As Jess Gotterson investigated last month, one’s experience in Cambridge’s accommodation can be subpar to put it lightly, depending on college and luck in a random ballot. Many student accommodations lack basic cooking facilities. If ovens and fridge-freezers are a fanciful pipe dream, hobs can feel like gold dust. Criticisms of Cambridge’s anachronistic housing arrangements are fairly ubiquitous: most of us are in some way short-changed by buildings so historic that the modernity of Eduroam can’t break through its walls.

However, what these criticisms typically focus on is luck. It is down to luck that some of us are “blessed” with the marvels of cooking innovation, while others hopelessly cook pasta with a standard-issue kettle. Luck is certainly a factor, but money predominates. Money determines whether we flourish into healthy, self-sufficient adults, or whether we remain frozen in limbo at the age of eighteen, with the same life skills and pre-packaged diet with which we might have entered the University.

"For those of us from less affluent backgrounds, the free choice and equality that presupposes a random ballot is illusory"

In my year and a term as an undergraduate at Cambridge, I’ve benefited from bursaries and my college’s hardship fund. These have helped alleviate my financial anxieties surrounding rent payments even on my lower band rooms, and for them I am grateful. Still, I’ve found myself living on the same staircase in King’s College both years around. This was not luck. I was fortunate to preside over my year’s accommodation ballot – and after the incoming third years, I had free rein to choose which accommodation I would live in. Yet, for those of us from less affluent backgrounds, the free choice and equality that presupposes a random ballot is illusory.

While your hand may unfortunately be forced into picking a less desirable room one year, if you can pay you can always escape the hovel when you are top of the ballot the year after. The inability to cook, to be healthy, and to develop vital life skills becomes a dreary blip on your journey as a young adult.

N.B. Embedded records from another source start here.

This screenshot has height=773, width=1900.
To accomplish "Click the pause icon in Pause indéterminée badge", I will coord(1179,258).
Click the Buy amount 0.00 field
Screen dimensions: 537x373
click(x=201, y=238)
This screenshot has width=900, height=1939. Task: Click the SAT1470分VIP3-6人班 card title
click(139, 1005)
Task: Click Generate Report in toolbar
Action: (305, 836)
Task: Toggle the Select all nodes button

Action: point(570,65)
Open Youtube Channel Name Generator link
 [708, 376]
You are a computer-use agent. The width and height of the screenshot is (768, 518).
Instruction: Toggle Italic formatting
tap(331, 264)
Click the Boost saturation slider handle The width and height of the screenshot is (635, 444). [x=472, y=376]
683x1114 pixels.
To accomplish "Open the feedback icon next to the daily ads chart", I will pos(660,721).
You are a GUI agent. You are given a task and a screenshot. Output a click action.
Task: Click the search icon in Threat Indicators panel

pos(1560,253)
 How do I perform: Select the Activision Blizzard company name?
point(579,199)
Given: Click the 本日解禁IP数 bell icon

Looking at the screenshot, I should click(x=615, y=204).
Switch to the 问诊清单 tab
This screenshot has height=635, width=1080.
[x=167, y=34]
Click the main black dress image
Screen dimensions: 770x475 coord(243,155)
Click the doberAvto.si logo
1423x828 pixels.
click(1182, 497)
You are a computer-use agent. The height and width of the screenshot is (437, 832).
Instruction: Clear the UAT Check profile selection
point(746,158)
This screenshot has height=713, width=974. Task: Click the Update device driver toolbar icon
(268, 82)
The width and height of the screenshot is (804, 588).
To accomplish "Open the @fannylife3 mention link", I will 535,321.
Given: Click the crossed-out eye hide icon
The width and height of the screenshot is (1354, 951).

For those like myself, it does not matter whether we are at the top or bottom of a random ballot: we live in the same incommodious places regardless. As a result, we make do for our whole time at Cambridge with under-equipped ‘gyp’ rooms, substandard health, a lack of communal spaces, and generally tiny living areas. These materialise the estrangement one might feel from a lower socio-economic background at Cambridge.

"Feeling sluggish and malnourished, on top of feeling isolated and individualised, working becomes harder"

The underbelly of the pay-to-win system is left alienated, facing disadvantages that encroach on academic life more broadly. Without basic, modern facilities, we are made disciples of our college’s butteries. When that proves an expensive option, it is easy to opt for inexpensive, processed microwave food. Feeling sluggish and malnourished, on top of feeling isolated and individualised, working becomes harder. As a result, it is unsurprising when academic grades suffer, which those from lower socio-economic backgrounds are more likely to face. Socio-economic disparities underscore all aspects of quotidian life, and the dissemination of them through the University’s accommodation system must not be ignored.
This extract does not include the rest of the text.